This focused tutorial will enable you to get to grips with Diagram Validation in Visio 2010 Premium Edition to the fullest extent, enabling powerful automatic diagram verification based on custom logic and assuring correct and compliant diagrams. You will learn how to create and publish Rules, and use the ShapeSheet to write formulae. There is a special focus on extending and enhancing the capabilities of Visio 2010 diagram validation, and on features that are not found in the out-of-the-box product, like installing and using a new Rules Tools add-in, complete with source code, reviewing the new diagramming rules in flowchart and BPMN templates, and creating your own enhanced Data Flow Model Diagram template, complete with Validation Rules.
The book begins by covering the basic functions of Visio 2010, and then dives deep into showing you how to formulate your own Validation Rules and understand the Visio Object Model.
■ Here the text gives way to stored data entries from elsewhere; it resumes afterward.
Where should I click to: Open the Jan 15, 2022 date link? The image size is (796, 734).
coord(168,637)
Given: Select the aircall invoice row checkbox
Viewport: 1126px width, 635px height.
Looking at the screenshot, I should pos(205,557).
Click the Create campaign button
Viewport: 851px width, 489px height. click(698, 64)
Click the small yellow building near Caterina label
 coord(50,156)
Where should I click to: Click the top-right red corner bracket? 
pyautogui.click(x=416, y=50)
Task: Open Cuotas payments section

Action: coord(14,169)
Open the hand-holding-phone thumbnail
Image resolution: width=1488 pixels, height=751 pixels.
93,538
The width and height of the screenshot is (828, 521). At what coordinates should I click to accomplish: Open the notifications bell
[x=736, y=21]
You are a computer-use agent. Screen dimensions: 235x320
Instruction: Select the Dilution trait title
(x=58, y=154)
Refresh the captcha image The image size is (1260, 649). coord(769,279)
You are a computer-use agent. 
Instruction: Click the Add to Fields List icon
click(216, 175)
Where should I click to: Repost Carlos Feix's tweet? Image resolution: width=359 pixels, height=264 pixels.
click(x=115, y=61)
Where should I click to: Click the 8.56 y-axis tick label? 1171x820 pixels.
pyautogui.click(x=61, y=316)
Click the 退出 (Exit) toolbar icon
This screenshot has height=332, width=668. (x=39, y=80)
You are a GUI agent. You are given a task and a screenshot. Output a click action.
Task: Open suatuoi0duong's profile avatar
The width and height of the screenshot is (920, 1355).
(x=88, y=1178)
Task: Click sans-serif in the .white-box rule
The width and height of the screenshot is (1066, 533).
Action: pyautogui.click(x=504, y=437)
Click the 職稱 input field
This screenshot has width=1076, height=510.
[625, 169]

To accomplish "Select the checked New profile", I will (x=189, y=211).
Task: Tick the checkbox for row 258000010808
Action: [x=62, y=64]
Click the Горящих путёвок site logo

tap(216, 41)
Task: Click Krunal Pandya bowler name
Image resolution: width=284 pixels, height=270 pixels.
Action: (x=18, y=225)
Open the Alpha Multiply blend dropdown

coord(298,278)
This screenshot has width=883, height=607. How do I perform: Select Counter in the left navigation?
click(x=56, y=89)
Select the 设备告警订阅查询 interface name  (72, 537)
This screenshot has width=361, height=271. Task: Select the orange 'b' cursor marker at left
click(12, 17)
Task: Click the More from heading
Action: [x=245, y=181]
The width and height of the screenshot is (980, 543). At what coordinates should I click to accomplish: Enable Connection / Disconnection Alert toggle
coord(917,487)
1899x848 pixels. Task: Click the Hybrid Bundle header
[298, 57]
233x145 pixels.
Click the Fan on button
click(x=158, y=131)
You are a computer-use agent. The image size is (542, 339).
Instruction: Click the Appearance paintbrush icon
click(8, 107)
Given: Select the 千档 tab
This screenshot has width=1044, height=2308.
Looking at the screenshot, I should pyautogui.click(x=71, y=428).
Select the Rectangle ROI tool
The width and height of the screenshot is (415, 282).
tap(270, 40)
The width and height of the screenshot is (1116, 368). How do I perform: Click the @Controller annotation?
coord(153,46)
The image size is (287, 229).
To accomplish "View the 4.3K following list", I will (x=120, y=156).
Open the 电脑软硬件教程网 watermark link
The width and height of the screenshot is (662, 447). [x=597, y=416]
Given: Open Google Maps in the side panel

ShapeSheet functions are explored in detail, as are creating Validation Rule Sets and Rules, and visualizing issues, with practical demonstrations along the way. Other content includes building a Rules Tools add-in using C#, creating test and filter expressions, and publishing Validation Rules for others to use. Finally, the book considers the creation and implementation of a new RuleSet for Data Flow Model Diagrams with a worked example.
By following the practical and immediately deployable examples found in the book, you will successfully learn both how to use the features of Microsoft Visio 2010, and how to extend the functionality provided in the box.
A comprehensive and highly practical Visio 2010 tutorial using Premium Edition, including example code and demonstrations for creating Validation Rules, writing ShapeSheet formulae, and much more
A focused tutorial, this book provides a range of practical examples with downloadable code, showing you how to create business process diagramming templates with Visio and enabling you to effectively visualize business information. It draws on real business examples and needs, and covers all the new features of Visio 2010 Premium Edition.
Who this book is for
If you are a Microsoft Visio 2010 Premium Edition user or developer who wants to get to grips with both the basic features of Visio 2010 and the new Validation Rules in this edition, then this book is for you. A working knowledge of Microsoft Visio, and optionally .NET for the add-in code, is required, though previous knowledge of business process diagramming is not necessary. More experienced Visio users will gain valuable knowledge for building add-ins and creating and publishing rules. If you want to achieve results from Visio 2010 beyond the ordinary out-of-the-box features, then this book is ideal for you. Although this book covers the Premium Edition, much of the book is still useful if you are a Visio 2010 Standard Edition or Professional Edition user.